[Dataset rows]
┄┄┄┄┄┄┄┄┄┄┄┄┄┄┄┄┄┄┄┄
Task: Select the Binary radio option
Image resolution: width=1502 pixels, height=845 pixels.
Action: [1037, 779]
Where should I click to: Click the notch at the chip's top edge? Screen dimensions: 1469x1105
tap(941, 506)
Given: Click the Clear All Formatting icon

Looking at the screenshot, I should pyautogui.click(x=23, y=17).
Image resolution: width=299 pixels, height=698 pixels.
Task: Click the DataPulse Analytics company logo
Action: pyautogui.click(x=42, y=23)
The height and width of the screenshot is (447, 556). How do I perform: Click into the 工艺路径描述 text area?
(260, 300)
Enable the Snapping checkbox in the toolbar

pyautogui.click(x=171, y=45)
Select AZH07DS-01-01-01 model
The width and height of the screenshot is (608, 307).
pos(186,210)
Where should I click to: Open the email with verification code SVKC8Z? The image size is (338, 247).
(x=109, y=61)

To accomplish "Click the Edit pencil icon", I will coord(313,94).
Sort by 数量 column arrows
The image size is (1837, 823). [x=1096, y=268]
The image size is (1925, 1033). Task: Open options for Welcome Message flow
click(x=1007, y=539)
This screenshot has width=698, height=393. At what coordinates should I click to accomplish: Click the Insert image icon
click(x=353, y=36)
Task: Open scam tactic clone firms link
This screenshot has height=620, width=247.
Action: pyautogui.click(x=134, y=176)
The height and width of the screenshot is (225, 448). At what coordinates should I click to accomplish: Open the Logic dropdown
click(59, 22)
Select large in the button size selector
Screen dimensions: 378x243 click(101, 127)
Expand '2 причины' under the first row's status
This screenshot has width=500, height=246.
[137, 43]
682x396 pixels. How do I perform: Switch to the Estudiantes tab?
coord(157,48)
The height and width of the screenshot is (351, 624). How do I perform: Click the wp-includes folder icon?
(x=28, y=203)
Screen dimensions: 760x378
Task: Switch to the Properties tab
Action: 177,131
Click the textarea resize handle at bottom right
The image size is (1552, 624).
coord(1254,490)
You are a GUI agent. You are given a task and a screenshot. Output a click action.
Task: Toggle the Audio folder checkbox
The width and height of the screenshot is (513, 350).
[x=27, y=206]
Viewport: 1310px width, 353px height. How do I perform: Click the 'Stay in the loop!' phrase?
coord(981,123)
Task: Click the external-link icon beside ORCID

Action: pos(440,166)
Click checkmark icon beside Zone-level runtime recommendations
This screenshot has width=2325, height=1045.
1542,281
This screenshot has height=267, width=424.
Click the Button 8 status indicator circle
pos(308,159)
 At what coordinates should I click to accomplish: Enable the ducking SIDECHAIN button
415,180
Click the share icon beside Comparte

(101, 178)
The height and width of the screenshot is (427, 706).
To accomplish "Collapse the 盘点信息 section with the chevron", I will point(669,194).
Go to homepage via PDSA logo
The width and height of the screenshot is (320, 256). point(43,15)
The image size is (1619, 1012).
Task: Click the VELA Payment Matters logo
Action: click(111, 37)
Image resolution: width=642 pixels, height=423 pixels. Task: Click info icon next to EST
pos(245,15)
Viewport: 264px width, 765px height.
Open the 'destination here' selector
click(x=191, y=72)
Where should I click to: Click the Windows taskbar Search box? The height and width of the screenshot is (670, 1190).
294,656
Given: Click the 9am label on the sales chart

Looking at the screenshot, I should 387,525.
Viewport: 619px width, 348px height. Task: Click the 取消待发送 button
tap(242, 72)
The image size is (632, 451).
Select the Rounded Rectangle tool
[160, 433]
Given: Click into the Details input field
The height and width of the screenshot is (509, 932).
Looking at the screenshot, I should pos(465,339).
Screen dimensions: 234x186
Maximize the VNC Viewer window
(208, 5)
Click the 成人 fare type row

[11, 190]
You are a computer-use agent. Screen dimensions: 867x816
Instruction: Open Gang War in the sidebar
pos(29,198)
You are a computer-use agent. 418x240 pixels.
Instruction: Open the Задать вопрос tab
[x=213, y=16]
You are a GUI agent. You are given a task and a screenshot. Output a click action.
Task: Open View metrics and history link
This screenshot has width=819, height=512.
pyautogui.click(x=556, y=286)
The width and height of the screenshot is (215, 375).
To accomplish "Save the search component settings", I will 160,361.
┄┄┄┄┄┄┄┄┄┄┄┄┄┄┄┄┄┄┄┄
* **Direction**
Reproduce all of the entries above word for word, keeping every line as it stands.

* **Output for this task**
Task: Select the Binary radio option
Image resolution: width=1502 pixels, height=845 pixels.
Action: [1037, 779]
Where should I click to: Click the notch at the chip's top edge? Screen dimensions: 1469x1105
tap(941, 506)
Given: Click the Clear All Formatting icon

Looking at the screenshot, I should pyautogui.click(x=23, y=17).
Image resolution: width=299 pixels, height=698 pixels.
Task: Click the DataPulse Analytics company logo
Action: pyautogui.click(x=42, y=23)
The height and width of the screenshot is (447, 556). How do I perform: Click into the 工艺路径描述 text area?
(260, 300)
Enable the Snapping checkbox in the toolbar

pyautogui.click(x=171, y=45)
Select AZH07DS-01-01-01 model
The width and height of the screenshot is (608, 307).
pos(186,210)
Where should I click to: Open the email with verification code SVKC8Z? The image size is (338, 247).
(x=109, y=61)

To accomplish "Click the Edit pencil icon", I will coord(313,94).
Sort by 数量 column arrows
The image size is (1837, 823). [x=1096, y=268]
The image size is (1925, 1033). Task: Open options for Welcome Message flow
click(x=1007, y=539)
This screenshot has width=698, height=393. At what coordinates should I click to accomplish: Click the Insert image icon
click(x=353, y=36)
Task: Open scam tactic clone firms link
This screenshot has height=620, width=247.
Action: pyautogui.click(x=134, y=176)
The height and width of the screenshot is (225, 448). At what coordinates should I click to accomplish: Open the Logic dropdown
click(59, 22)
Select large in the button size selector
Screen dimensions: 378x243 click(101, 127)
Expand '2 причины' under the first row's status
This screenshot has width=500, height=246.
[137, 43]
682x396 pixels. How do I perform: Switch to the Estudiantes tab?
coord(157,48)
The height and width of the screenshot is (351, 624). How do I perform: Click the wp-includes folder icon?
(x=28, y=203)
Screen dimensions: 760x378
Task: Switch to the Properties tab
Action: 177,131
Click the textarea resize handle at bottom right
The image size is (1552, 624).
coord(1254,490)
You are a GUI agent. You are given a task and a screenshot. Output a click action.
Task: Toggle the Audio folder checkbox
The width and height of the screenshot is (513, 350).
[x=27, y=206]
Viewport: 1310px width, 353px height. How do I perform: Click the 'Stay in the loop!' phrase?
coord(981,123)
Task: Click the external-link icon beside ORCID

Action: pos(440,166)
Click checkmark icon beside Zone-level runtime recommendations
This screenshot has width=2325, height=1045.
1542,281
This screenshot has height=267, width=424.
Click the Button 8 status indicator circle
pos(308,159)
 At what coordinates should I click to accomplish: Enable the ducking SIDECHAIN button
415,180
Click the share icon beside Comparte

(101, 178)
The height and width of the screenshot is (427, 706).
To accomplish "Collapse the 盘点信息 section with the chevron", I will point(669,194).
Go to homepage via PDSA logo
The width and height of the screenshot is (320, 256). point(43,15)
The image size is (1619, 1012).
Task: Click the VELA Payment Matters logo
Action: click(111, 37)
Image resolution: width=642 pixels, height=423 pixels. Task: Click info icon next to EST
pos(245,15)
Viewport: 264px width, 765px height.
Open the 'destination here' selector
click(x=191, y=72)
Where should I click to: Click the Windows taskbar Search box? The height and width of the screenshot is (670, 1190).
294,656
Given: Click the 9am label on the sales chart

Looking at the screenshot, I should 387,525.
Viewport: 619px width, 348px height. Task: Click the 取消待发送 button
tap(242, 72)
The image size is (632, 451).
Select the Rounded Rectangle tool
[160, 433]
Given: Click into the Details input field
The height and width of the screenshot is (509, 932).
Looking at the screenshot, I should pos(465,339).
Screen dimensions: 234x186
Maximize the VNC Viewer window
(208, 5)
Click the 成人 fare type row

[11, 190]
You are a computer-use agent. Screen dimensions: 867x816
Instruction: Open Gang War in the sidebar
pos(29,198)
You are a computer-use agent. 418x240 pixels.
Instruction: Open the Задать вопрос tab
[x=213, y=16]
You are a GUI agent. You are given a task and a screenshot. Output a click action.
Task: Open View metrics and history link
This screenshot has width=819, height=512.
pyautogui.click(x=556, y=286)
The width and height of the screenshot is (215, 375).
To accomplish "Save the search component settings", I will 160,361.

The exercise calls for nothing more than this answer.